WORK REQUIRED
Your task is to transcribe the entries below exactly, from their first line down to the line containing "[Follow on Instagram] (295, 1007)", and to stop there.

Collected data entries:

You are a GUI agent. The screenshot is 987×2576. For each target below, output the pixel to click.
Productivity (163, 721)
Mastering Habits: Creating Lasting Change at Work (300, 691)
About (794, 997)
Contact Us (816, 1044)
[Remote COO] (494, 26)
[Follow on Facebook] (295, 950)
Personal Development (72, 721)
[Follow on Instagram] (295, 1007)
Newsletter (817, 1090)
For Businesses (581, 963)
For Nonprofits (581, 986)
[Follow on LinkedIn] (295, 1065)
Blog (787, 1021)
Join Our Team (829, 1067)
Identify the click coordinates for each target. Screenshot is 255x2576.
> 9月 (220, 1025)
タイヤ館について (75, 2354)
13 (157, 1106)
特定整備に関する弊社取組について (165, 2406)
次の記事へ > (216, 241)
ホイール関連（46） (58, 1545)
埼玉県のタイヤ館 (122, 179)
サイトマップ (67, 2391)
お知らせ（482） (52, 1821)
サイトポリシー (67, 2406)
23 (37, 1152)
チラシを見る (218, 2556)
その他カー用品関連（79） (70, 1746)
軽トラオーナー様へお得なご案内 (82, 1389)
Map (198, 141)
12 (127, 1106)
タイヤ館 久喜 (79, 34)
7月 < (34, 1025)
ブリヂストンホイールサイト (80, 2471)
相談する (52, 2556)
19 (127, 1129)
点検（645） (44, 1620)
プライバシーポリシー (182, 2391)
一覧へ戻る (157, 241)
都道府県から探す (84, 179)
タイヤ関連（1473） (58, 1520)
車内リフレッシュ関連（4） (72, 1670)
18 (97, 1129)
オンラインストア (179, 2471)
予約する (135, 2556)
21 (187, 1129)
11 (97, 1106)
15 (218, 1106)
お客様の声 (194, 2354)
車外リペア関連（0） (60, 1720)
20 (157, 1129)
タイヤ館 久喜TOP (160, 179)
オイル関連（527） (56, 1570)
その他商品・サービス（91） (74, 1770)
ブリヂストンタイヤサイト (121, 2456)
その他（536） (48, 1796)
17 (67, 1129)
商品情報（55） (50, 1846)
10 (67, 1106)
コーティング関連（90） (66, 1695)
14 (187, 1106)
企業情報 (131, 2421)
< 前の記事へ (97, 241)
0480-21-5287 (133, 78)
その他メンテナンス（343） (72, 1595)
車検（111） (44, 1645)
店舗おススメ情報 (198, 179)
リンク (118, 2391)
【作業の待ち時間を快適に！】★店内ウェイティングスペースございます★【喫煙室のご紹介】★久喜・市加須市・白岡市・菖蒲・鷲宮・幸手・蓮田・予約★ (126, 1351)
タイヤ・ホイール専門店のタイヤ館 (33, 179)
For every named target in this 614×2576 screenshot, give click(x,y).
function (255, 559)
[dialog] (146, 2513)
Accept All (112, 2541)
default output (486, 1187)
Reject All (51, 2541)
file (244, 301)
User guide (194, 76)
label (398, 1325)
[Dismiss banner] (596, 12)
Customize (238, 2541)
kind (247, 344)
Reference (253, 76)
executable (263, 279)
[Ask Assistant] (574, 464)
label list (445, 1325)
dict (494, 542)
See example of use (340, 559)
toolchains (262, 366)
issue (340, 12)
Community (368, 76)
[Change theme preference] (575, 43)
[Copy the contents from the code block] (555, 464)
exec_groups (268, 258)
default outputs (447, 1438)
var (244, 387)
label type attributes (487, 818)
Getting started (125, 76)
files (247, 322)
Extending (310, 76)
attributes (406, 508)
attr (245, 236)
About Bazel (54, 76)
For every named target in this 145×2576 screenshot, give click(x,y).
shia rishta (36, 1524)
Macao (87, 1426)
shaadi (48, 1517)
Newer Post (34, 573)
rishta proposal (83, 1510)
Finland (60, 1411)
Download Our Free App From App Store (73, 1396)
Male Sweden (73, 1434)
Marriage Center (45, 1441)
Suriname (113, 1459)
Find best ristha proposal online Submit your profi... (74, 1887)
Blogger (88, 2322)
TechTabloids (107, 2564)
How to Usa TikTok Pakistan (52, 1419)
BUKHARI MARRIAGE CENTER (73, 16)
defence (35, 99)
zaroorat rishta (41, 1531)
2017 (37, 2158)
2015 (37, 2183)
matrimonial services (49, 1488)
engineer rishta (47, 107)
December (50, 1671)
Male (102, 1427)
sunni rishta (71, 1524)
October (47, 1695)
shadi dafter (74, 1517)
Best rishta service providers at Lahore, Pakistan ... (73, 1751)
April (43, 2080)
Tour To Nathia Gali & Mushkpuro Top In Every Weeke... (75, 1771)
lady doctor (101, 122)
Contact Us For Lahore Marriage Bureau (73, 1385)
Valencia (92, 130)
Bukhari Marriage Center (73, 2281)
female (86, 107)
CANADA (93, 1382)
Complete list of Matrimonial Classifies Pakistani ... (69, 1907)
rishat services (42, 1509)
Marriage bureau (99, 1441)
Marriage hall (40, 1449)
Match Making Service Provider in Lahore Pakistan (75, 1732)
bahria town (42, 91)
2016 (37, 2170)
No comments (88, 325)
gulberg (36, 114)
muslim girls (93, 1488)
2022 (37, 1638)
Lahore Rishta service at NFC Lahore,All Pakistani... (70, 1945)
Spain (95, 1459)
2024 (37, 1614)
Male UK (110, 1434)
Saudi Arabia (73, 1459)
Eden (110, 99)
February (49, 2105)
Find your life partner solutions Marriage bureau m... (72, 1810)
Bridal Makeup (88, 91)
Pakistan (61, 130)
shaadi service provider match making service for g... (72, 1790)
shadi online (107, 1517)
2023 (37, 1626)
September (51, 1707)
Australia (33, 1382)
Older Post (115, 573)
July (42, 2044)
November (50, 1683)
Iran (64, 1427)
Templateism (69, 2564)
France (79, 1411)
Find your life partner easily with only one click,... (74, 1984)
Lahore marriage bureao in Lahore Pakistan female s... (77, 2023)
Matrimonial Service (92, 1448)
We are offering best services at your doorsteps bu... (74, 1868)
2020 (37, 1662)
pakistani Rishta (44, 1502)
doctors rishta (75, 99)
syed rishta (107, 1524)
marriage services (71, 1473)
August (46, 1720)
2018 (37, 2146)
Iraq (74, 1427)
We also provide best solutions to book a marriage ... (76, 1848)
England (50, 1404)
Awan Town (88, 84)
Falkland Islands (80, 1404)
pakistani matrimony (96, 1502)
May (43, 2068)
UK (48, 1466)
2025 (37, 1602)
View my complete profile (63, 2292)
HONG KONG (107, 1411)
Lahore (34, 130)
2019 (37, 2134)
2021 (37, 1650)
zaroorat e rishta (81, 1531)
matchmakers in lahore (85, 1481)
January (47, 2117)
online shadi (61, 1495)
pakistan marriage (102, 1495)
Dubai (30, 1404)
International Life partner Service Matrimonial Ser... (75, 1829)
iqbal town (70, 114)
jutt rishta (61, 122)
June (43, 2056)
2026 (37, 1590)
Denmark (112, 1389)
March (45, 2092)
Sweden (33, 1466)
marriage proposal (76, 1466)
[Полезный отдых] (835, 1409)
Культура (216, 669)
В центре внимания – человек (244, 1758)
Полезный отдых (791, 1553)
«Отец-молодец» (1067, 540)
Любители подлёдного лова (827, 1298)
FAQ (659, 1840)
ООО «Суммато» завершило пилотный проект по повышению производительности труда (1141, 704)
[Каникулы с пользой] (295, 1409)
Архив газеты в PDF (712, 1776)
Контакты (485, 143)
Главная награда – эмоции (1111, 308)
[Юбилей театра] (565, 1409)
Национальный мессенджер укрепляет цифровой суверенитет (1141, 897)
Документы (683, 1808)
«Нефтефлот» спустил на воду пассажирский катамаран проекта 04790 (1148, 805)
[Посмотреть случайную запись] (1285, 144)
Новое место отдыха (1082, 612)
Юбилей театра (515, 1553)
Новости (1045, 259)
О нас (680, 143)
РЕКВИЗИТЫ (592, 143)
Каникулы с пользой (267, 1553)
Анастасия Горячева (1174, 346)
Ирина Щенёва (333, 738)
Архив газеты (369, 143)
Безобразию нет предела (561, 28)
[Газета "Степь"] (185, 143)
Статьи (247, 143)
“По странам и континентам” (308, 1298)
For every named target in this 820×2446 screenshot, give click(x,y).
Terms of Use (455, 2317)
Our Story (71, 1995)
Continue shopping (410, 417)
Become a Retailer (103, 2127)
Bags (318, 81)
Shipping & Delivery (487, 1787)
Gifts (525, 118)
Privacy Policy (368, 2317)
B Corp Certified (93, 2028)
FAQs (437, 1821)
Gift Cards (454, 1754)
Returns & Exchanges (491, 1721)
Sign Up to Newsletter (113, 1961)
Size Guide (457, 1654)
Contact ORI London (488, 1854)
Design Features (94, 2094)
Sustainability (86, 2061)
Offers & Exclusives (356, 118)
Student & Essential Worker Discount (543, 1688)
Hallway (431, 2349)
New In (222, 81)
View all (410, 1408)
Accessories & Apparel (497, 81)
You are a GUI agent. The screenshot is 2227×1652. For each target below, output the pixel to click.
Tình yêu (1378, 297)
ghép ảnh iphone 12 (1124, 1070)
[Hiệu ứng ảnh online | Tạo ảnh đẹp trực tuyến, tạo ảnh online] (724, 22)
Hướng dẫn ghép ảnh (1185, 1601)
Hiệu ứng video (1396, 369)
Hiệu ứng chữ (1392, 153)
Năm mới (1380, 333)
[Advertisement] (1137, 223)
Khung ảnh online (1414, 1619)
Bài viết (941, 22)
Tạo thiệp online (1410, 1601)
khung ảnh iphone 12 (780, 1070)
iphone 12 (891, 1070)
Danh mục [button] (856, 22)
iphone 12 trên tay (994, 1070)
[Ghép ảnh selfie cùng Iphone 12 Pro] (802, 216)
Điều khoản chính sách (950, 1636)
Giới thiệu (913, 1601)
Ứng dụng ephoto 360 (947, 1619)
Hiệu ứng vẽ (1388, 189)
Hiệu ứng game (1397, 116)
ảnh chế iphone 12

RESPONSE AREA
You are a GUI agent. The screenshot is 987×2576. For each target below, output the pixel to click.
Productivity (163, 721)
Mastering Habits: Creating Lasting Change at Work (300, 691)
About (794, 997)
Contact Us (816, 1044)
[Remote COO] (494, 26)
[Follow on Facebook] (295, 950)
Personal Development (72, 721)
[Follow on Instagram] (295, 1007)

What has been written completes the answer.